Doing business in Kenya
- How quickly can I set up a business?
- What is the minimum investment needed?
- How can I raise finance?
- What are the legal requirements for setting up my business?
- What structure should I consider?
- What advice can you give me in regards to payroll and taxation requirements?
- Is there anything else that I should know?
How quickly can I set up a business?
15 – 30 days
What is the minimum investment needed?
Investment depends on the size of the project and the model of business.
How can I raise finance?
Investor will fund the entire capital investment
Where there are local investors, they may contribute a certain percentage as share capital.
What are the legal requirements for setting up my business?
With the exception of certain specific distinctions, as outlined in the various laws and regulations, the effect of establishing a Kenyan company as opposed to a branch of foreign company does not considerably differ from a Kenyan legal perceptive. Both have similar powers to operate in the country.
It is, however, prudent for investors to verify whether there is any anticipated change before selecting the business model.

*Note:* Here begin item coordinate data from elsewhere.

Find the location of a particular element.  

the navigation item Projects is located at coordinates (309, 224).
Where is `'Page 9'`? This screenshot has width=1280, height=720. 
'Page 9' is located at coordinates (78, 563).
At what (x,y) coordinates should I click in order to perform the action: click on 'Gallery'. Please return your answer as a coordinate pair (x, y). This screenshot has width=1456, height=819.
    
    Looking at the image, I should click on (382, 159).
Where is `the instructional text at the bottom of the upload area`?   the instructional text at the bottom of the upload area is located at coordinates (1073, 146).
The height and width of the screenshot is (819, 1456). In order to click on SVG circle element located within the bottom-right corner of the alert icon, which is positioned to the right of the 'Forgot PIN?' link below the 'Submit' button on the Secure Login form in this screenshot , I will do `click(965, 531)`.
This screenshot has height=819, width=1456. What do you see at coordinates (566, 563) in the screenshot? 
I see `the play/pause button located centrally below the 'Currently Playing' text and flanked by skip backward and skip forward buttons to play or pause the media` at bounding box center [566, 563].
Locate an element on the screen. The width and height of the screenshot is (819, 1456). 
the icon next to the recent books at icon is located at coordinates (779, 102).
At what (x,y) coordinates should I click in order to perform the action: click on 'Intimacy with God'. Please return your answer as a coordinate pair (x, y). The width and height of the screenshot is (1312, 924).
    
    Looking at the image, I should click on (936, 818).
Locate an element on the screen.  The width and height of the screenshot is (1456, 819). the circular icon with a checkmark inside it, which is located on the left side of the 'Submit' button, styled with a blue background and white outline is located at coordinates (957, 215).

What structure should I consider?
The following are the available options as guided by the various government regulations:
Limited liability companies
• The most common form of business vehicles in Kenya are private limited liability companies.
• There are no minimum or maximum share capital requirements.
• For a limited liability company there is no legal requirement for a maximum or minimum share capital.
• The initial nominal share capital of a company registered or to be registered with limited liability is exempt from stamp duty.
• The investor will be required to pay incorporation costs which will vary with the amount of share capital to be subscribed.
Branch of a foreign company
• Foreign enterprises can establish themselves in Kenya as branches of foreign companies, although branches of foreign companies are charged corporate tax at the rate of 37.5% if they enter into trading activities. This is as compared to Kenyan companies, which pay corporate tax at the rate of 30%.
• The Companies Act contains extensive disclosure and compliance requirements for companies that are incorporated outside Kenya that wish to register a branch or representative office to do business in Kenya.
• A foreign company that establishes a place of business in Kenya must file certain documents and information with the Registrar within 30 days of its establishment of a place of business in Kenya.
• A branch of a foreign company is required to file its accounts alongside the parent company’s accounts with the Registrar every year, unless it was incorporated in the Commonwealth in which case it is exempted from having to file its balance sheet and profit and loss account.
• Any changes to the details of the branch of a foreign company must be notified to the Registrar within 60 days of such changes.
• Other statutory compliance including NHIF, PAYE and VAT are as per the set regulations in Kenya.
Company limited by guarantee
• This is “not for profit” or “Charitable company”. The parties involved do not remove the profit from the company as shareholders can in a company limited by shares.
• Any profit made by the company is re-used for the good of the business.
• The company has members who act as guarantors. This means that it allows the entity to have multi-membership.
• The members and directors are required to undergo vetting by the National Intelligence Service (NIS). When the vetting is complete, then the process of registration can proceed.
There are three distinct types of partnerships in Kenya: general partnerships, limited partnerships and limited liability partnerships.
• These are the traditional partnership models where each partner has unlimited liability.
• it is the partners who have the general responsibility for the business of the partnership.
• For a limited partnership to exist there should be one or more general partners, each with unlimited liability and;
• one or more registered limited partners, each with limited liability.
Limited liability partnership (LLP)
• This combines some of the features of a traditional partnership with the limited liability benefits normally associated with a company.
• When registered under the LLP Act, an LLP becomes a body corporate with perpetual succession and with a legal personality separate from that of its partners.
• An LLP is required to have at least two (2) partners.
• In all cases the relationship between the partners is governed by a partnership deed.
What advice can you give me in regards to payroll and taxation requirements?
• On inception of the company, it is a requirement by the Government of Kenya that the company registers for Kenya Revenue Authority (KRA) PIN, National Social Security Fund (NSSF) and National Hospital Insurance Fund (NHIF). This will facilitate the employer to submit the PAYE taxes of its employees, NSSF and NHIF deductions. All these are governed by the Employment Act, the Income Tax Act, NHIF Act and NSSF Act.
o PAYE submission due date is 9th of each month
o NHIF submission date is 9th of each month
o NSSF falls due on the 15th of each month
• A company may choose to employ an accountant or outsource accountancy/HR companies which provide these services.
The compensation packages differ from one company to another and depending on the agreement between the employer and an employee. These may include: basic salary, house allowance, travel allowance, medical cover, etc.
Is there anything else that I should know?
In addition to the above mandatory requirements, a company is required to have the following:
• Business permit as required by the County Government regulations.
• There may be also other operation permits/certificates required depending on the sector and industry of specialization of the business.
It is also prudent to undertake a feasibility study for the type of business, the area where the business will be located as well as understand the needs of the target market.